Okay, major storm. I get it. Many people are without power so who am I to complain about the inconvenience of being without internet, tv and phone? Well, I’m not. Your crews are out there and working hard. I see it. I commend them. But - what is with your customer service interactions??
First, I get an appointment for 2-4 on Sunday (Mar 11th). I get FOUR text messages leading up to the appointment - confirming appt, making sure I still have the problem, making sure someone over 18 will be home and, finally, another one confirming the appt. Can you feel my excitement?

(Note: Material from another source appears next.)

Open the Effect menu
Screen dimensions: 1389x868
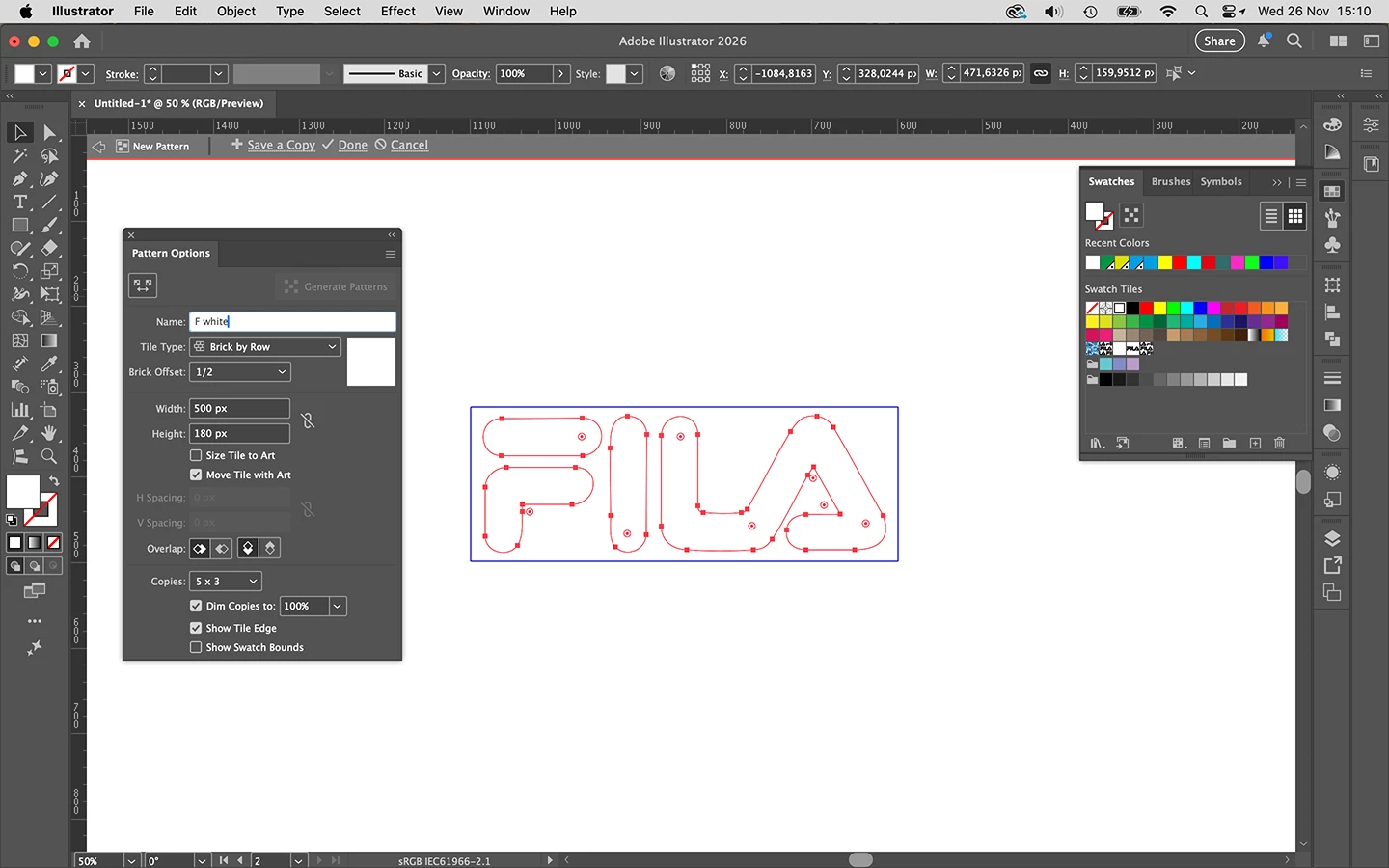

So, after being away out of the country all last week, I spend my day on Sunday stuck in my house waiting for your technician, when I should have been grocery shopping, getting gas, visiting family, etc. My appointment window comes and goes - no sign of a Fios truck. At about 5 pm I call to check status. I’m told I am next in line on the tech’s schedule. Again I’m overflowing with excitement.
At 7:20 pm I call again to check on status. After being on hold for 1 hour 42 minutes, at exactly 9:02pm, I get a recorded message telling me the offices are closed - goodbye. Seriously? Customers should get some sort of credit for the amount of time spent on hold!

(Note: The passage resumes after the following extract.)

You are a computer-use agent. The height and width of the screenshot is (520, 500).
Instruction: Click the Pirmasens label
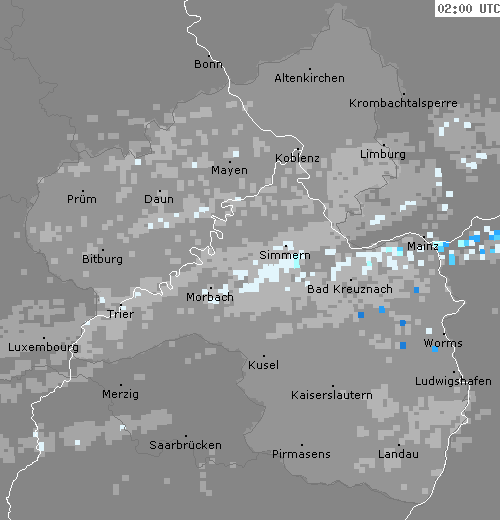301,454
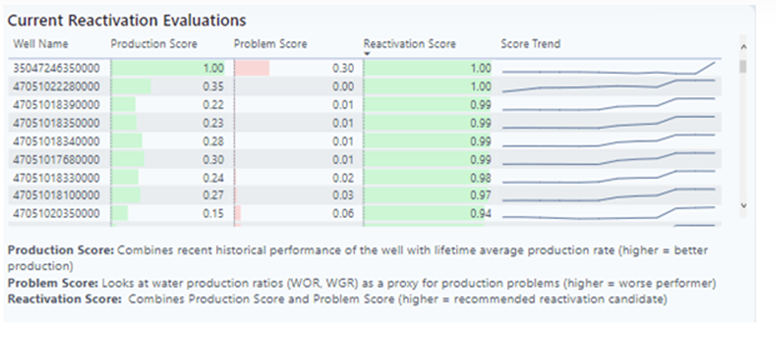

So, I call again this morning - thinking I’ll be on the schedule first thing this morning since I was “next in line” as of 5pm yesterday. Nope. NOW I’m being told you’ll get to me “at some point” - not even a timeframe. Oh, I was also told that no one needs to be home for a downed line. Why did I get text messages insisting someone be home, I ask. Because it’s an automated system and it can’t read the tickets, I’m told. Seriously?
Get with it, Verizon. If Amazon and Zappos can do it, surely you can too.
This issue has been escalated to a Verizon agent.